I'm basically saying I rarely have bugs in my tests because I verify them first. In fact I can't think of a single bug in my tests over the last 4 years (or even 10 years), but I can think of dozens of bugs in my code.
For example here are some pretty exhaustive tests I've written for shell, which have exposed dozens of bugs in bash and other shells (and my own shell Oil):
I would rather spend time using the tests to improve the code than improving the tests themselves. But I don't doubt that technique could be useful for some projects (likely very old and mature ones)
ITYM "I rarely have bugs in my tests that I'm aware of". The amount of tests I've seen that look like they are working properly, have been "verified" and are buggy is huge. Usually we find they were buggy because someone moves some other tests around or changes functionality that should have broken the tests, but didn't.
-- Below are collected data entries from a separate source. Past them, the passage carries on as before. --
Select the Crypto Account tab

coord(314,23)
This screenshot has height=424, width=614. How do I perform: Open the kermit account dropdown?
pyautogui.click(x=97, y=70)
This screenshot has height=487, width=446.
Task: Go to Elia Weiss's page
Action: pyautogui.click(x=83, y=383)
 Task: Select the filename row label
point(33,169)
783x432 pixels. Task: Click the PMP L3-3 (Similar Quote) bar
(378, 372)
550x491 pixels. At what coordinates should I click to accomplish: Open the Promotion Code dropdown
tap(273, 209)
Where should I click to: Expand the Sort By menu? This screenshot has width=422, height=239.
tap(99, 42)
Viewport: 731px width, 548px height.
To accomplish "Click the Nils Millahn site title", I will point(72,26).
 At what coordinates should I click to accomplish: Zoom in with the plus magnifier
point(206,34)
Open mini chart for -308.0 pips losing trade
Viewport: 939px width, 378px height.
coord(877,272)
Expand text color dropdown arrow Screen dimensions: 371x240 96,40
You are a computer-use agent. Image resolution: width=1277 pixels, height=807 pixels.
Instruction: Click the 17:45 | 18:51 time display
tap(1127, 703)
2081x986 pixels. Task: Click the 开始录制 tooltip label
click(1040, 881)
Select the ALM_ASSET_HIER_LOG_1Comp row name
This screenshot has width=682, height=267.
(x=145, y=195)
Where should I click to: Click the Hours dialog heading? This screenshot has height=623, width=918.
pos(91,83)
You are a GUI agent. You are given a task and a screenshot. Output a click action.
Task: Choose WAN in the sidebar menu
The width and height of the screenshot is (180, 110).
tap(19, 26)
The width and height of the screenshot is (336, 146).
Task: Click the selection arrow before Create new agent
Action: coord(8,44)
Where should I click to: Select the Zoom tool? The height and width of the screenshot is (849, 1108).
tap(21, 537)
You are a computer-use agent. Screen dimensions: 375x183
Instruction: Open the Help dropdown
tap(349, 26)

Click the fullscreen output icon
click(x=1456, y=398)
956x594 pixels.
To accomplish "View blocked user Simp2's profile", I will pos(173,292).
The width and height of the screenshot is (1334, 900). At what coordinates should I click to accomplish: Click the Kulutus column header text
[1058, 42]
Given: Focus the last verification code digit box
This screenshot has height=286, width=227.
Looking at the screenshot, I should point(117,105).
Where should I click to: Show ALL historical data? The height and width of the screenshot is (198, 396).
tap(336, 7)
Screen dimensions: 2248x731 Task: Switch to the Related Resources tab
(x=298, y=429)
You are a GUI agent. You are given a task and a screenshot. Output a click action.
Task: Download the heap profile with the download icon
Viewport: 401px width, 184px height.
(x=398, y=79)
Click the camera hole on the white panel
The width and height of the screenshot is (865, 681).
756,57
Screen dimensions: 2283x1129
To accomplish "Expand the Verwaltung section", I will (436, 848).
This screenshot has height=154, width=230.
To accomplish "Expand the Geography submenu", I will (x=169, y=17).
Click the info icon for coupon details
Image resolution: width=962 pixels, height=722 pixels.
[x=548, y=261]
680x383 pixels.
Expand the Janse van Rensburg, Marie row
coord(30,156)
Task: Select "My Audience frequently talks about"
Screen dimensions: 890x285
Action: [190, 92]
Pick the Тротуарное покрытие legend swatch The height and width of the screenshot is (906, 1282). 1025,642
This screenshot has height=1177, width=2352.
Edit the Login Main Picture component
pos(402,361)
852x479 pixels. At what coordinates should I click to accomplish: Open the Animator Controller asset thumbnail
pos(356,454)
Please, don't ever assume that your tests are beyond reproach just because you verified them. Tests are software as well and are as prone to bugs as anything.
I'm basically saying I rarely have bugs in my tests because I verify them first. In fact I can't think of a single bug in my tests over the last 4 years (or even 10 years), but I can think of dozens of bugs in my code.
For example here are some pretty exhaustive tests I've written for shell, which have exposed dozens of bugs in bash and other shells (and my own shell Oil):
https://www.oilshell.org/release/0.7.pre11/test/spec.wwz/osh...
I would rather spend time using the tests to improve the code than improving the tests themselves. But I don't doubt that technique could be useful for some projects (likely very old and mature ones)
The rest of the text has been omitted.